In due course of time the Medcrofts and Miss Fowler were presented to the distinguished couple. This function was necessarily delayed until Odell-Carney had time to go into the details of a particularly annoying episode of the afternoon. He was telling the story to his friend Rodney, and of course everything was at a standstill until he got through.

It seems that Mr. Odell-Carney felt the need of a nap at three o'clock. He gave strict injunctions that there was to be no noise in the halls while he slept, and then went into his room and stretched out. Anyone who has stopped at the Hotel Four Seasons will have no difficulty in recalling the electric hall-bells which serve to attract the chambermaids to given spots. If one needs the chambermaid, he presses the button in his room and a little bell in the hall tinkles furiously until she responds and shuts it off. In that way one is sure that she has heard and is coming, a most admirable bit of German ingenuity. If she happens to be taking her lunch at the time, the bell goes on ringing until she returns; it is a faithful bell. Coming back to Odell-Carney: the maid on his floor was making up a room in close proximity when a most annoying thing happened to her. A porter who had reason to dislike her came along and turned her key from the outside, locking her in the room. She couldn't get out, and she had been warned against making a sound that might disturb the English guest. With rare intelligence, she did not scream or make an outcry, but wisely proceeded to press the button for a chambermaid. Then she evidently sat down to wait. To make the story short, she rang her own call-bell for two hours, no other maid condescending to notice the call, which speaks volumes for the almost martial system of the hotel. The bell was opposite the narrator's door. Is it, therefore, surprising that he required a great deal of time to tell all that he felt? It was not so much of what he did that he spoke at such great length, but of what he felt.

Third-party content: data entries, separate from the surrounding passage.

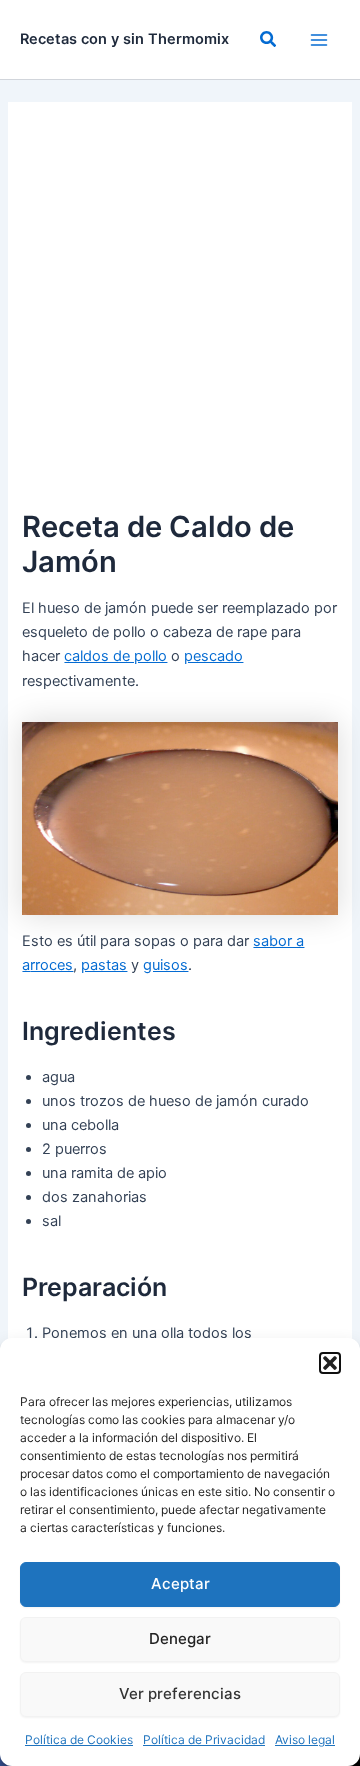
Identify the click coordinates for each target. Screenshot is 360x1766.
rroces (51, 965)
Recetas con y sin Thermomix (124, 39)
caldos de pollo (115, 656)
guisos (165, 965)
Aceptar (180, 1583)
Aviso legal (305, 1739)
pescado (213, 656)
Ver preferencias (180, 1693)
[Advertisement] (180, 314)
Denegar (180, 1638)
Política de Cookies (79, 1739)
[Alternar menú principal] (319, 40)
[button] (330, 1363)
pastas (104, 965)
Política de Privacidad (204, 1739)
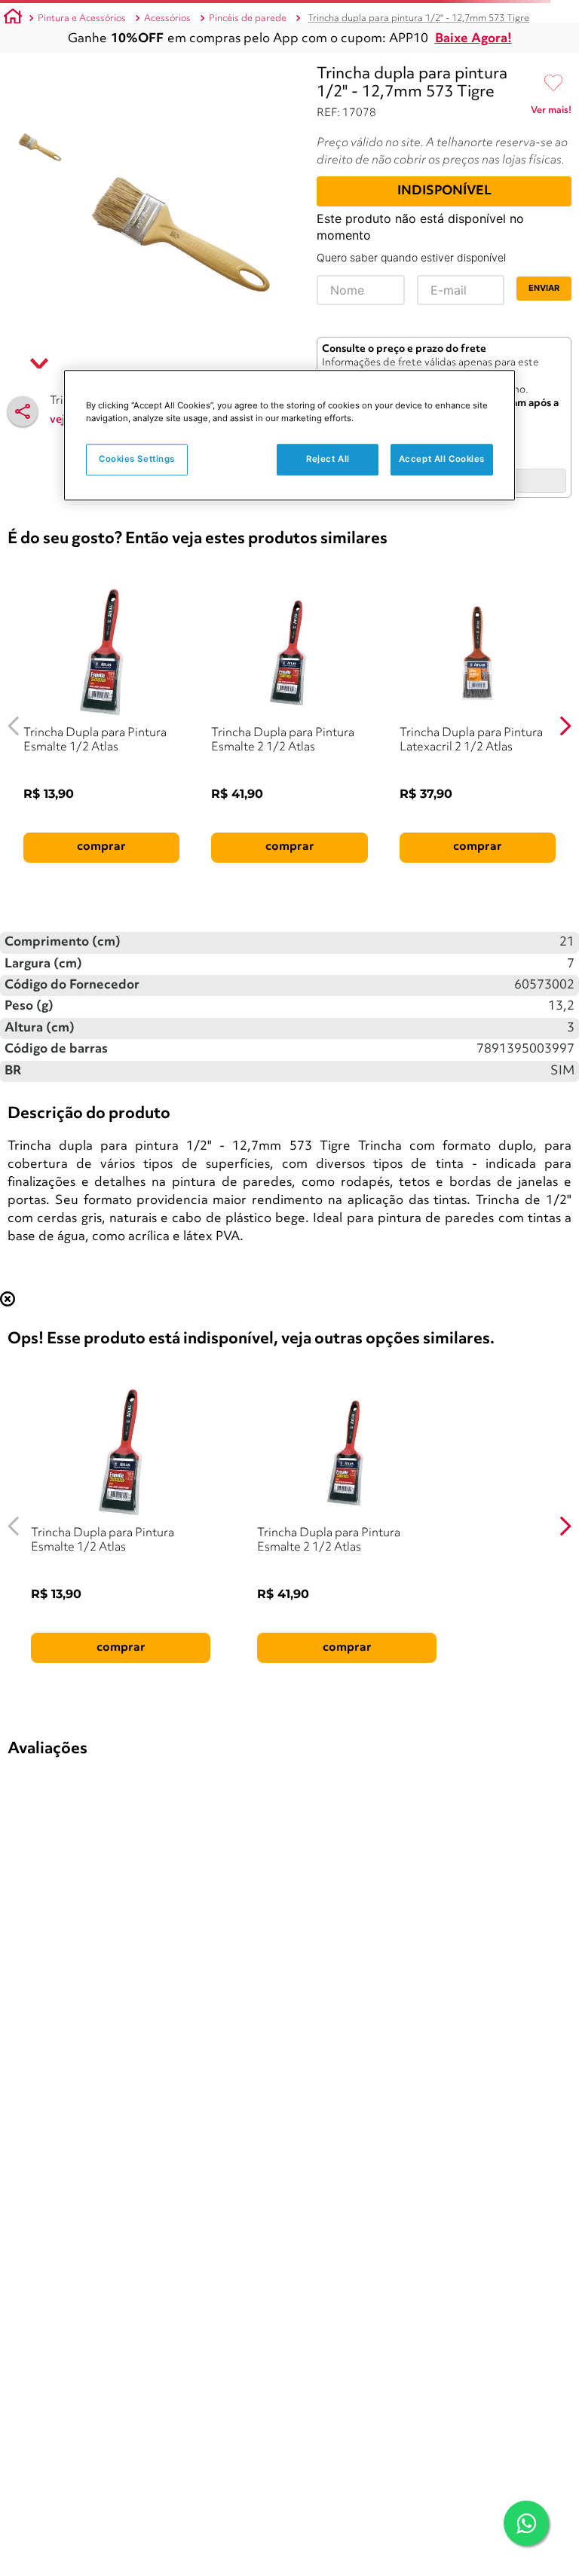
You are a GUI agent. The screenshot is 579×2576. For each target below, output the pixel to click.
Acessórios (167, 18)
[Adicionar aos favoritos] (553, 84)
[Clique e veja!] (551, 113)
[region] (289, 435)
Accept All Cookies (442, 459)
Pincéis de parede (247, 18)
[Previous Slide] (14, 726)
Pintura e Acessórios (82, 18)
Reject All (328, 459)
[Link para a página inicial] (13, 19)
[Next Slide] (565, 726)
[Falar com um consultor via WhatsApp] (526, 2523)
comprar (101, 847)
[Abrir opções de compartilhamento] (23, 411)
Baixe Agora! (473, 38)
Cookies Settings (137, 459)
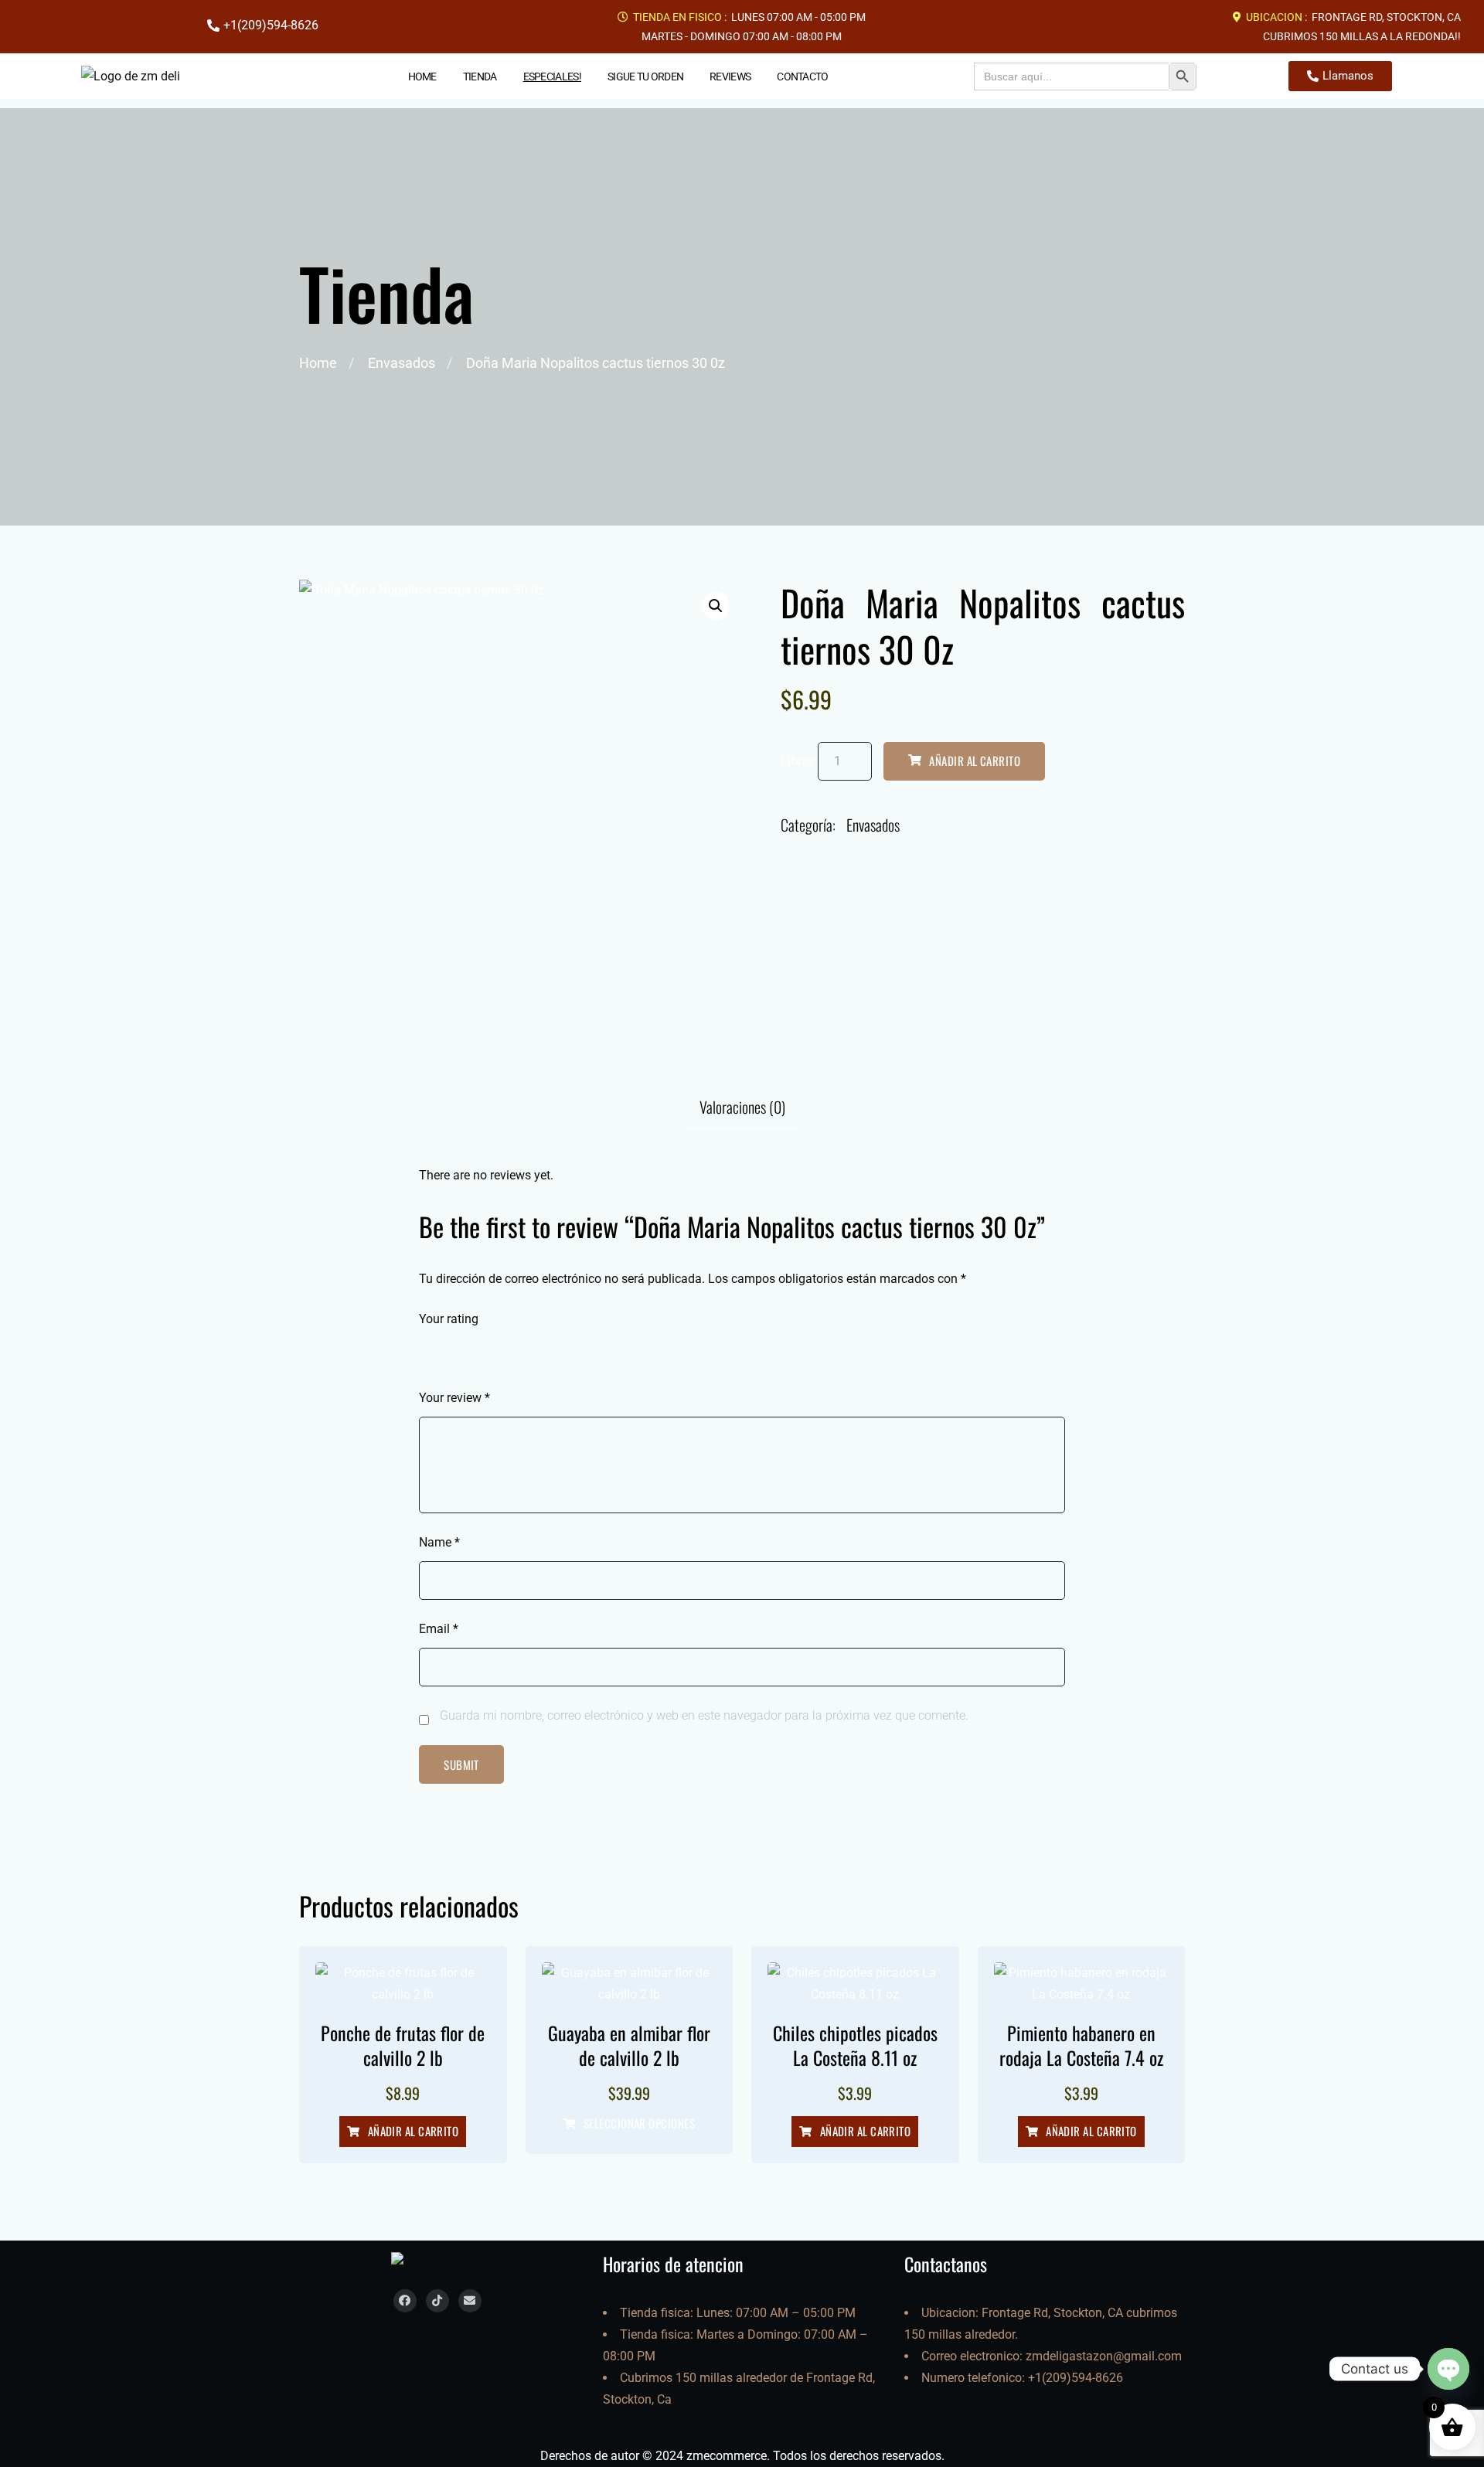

"'Pon me soul," he exploded in the end, twisting his mustache with nervous energy, "it was the demdest nap I ever had. I didn't close my eyes, c'nfend me if I did."

While Odell-Carney was studiously adjusting his eyeglass for a final glare at an unoffending 'bus boy who almost dropped his tray of plates in consequence, Mr. Rodney fussily intervened and introduced the Medcrofts. Mrs. Odell-Carney was delightfully gracious; she was sure that no nicer party could have been "got together." Her husband may have been excessively slow in most things, but he was quick to recognise and appreciate feminine beauty of face and figure. He unbent at once in the presence of the unmistakably handsome Fowler sisters; his expressive "chawmed" was in direct contrast to his ordinary manner of acknowledging an introduction.